News and Press Releases

Three Defendants Beat Woman, Held Her in Car Trunk for Hours

March 9, 2009

Three members of the Tulalip Tribe have been charged in federal court with Conspiracy to Commit Assault and Assault resulting in severe bodily injury. The charges against two men and one woman follow the beating and kidnapping of a 40-year-old Canadian Tribal Member on March 5, 2009. ELIJAH PACHECO, 31, GILBERT MOSES, JR., 41, and MELODIE ANCHETA, 38, all Tulalip tribal members will make their initial appearances in U.S. District Court in Seattle at 2:30 Tuesday, March 10, 2009, in front of Magistrate Judge Brian Tsuchida.

According to the complaint filed in the case, PACHECO, MOSES and ANCHETA were all riding in the victim’s car when they became angry at the victim claiming she had referred to ANCHETA with a derogatory Spanish word. MOSES was kicking at the victim in the back seat of the car, while PACHECO pulled her out of the car and both men began beating and kicking her in the head, face and torso. All three then loaded the victim into the car trunk. One threatened to drive the car into the water. ANCHETA drove the car to another tribal member’s house to get a change of clothing, and showed the friend the woman in the trunk. The other tribal member urged the three to get medical attention for the victim, but they refused. ANCHETA slammed the trunk shut and they drove off. The other tribal member notified law enforcement, and the car was located and the victim was rescued and taken to the hospital suffering from bleeding on the brain, a broken vertebrae, cuts and bruises. PACHECO, MOSES, and ANCHETA have been in the custody of tribal police since their arrest on March 5, 2009.

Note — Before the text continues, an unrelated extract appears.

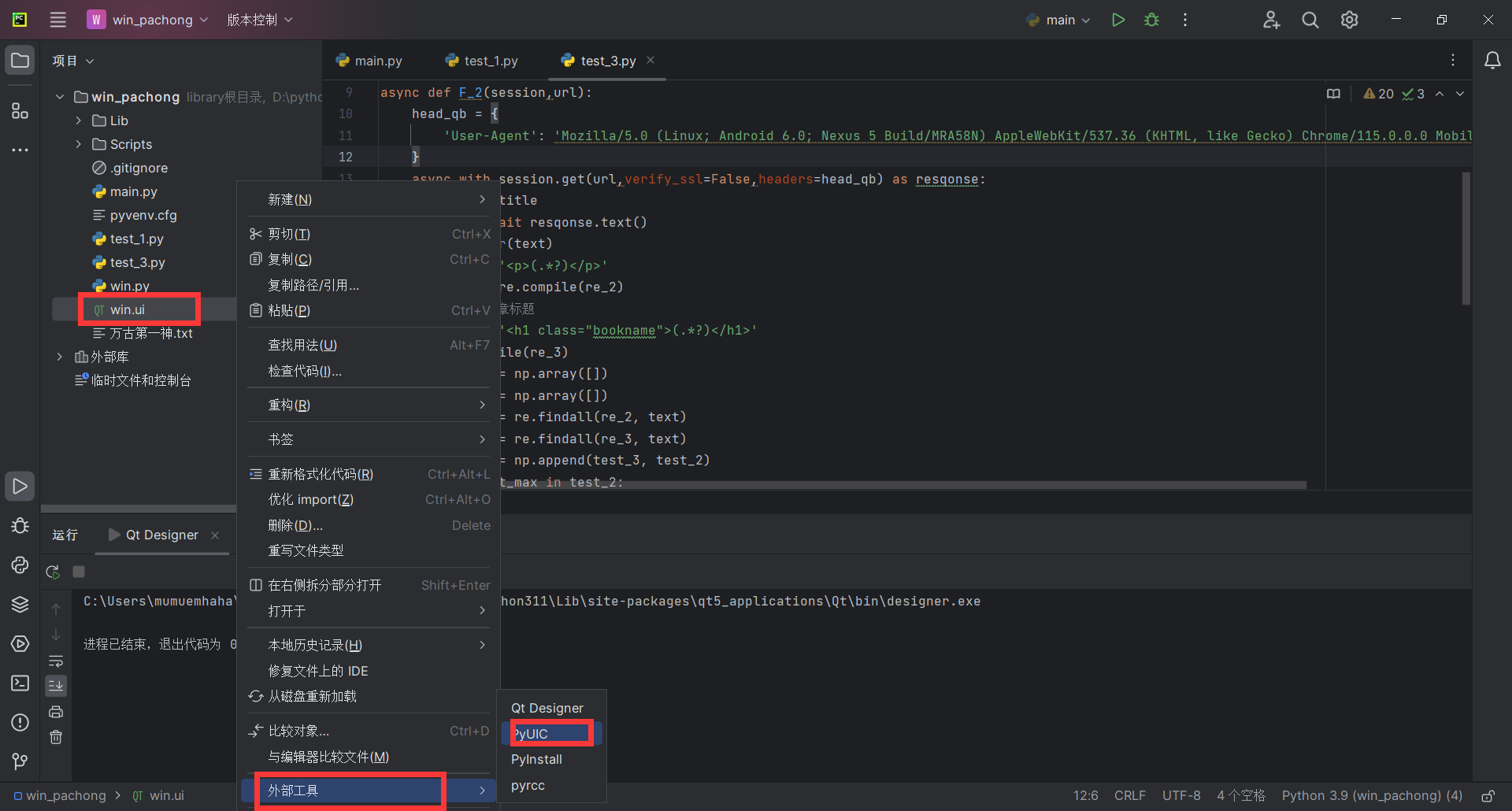The image size is (1512, 811).
Task: Click the Python 3.9 interpreter in status bar
Action: pos(1371,795)
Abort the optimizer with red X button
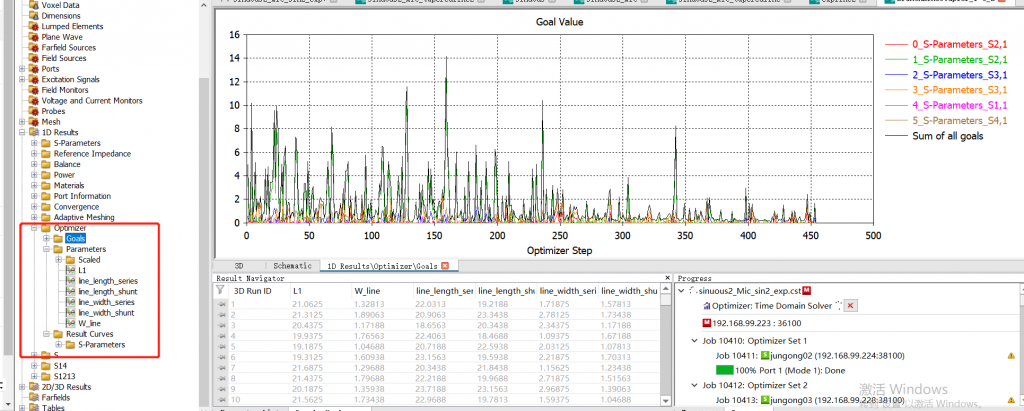 click(x=850, y=305)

The charges contained in the complaint are only allegations. A person is presumed innocent unless and until he or she is proven guilty beyond a reasonable doubt in a court of law.

Conspiracy to Commit Assault is punishable by up to five years in prison, a $250,000 fine and three years of supervised release. Assault resulting in severe bodily injury is punishable by up to ten years in prison, a $250,000 fine and three years of supervised release.

The case was investigated by the Tulalip Tribal Police and the FBI.

The case is being prosecuted by Assistant United States Attorney Ye-Ting Woo.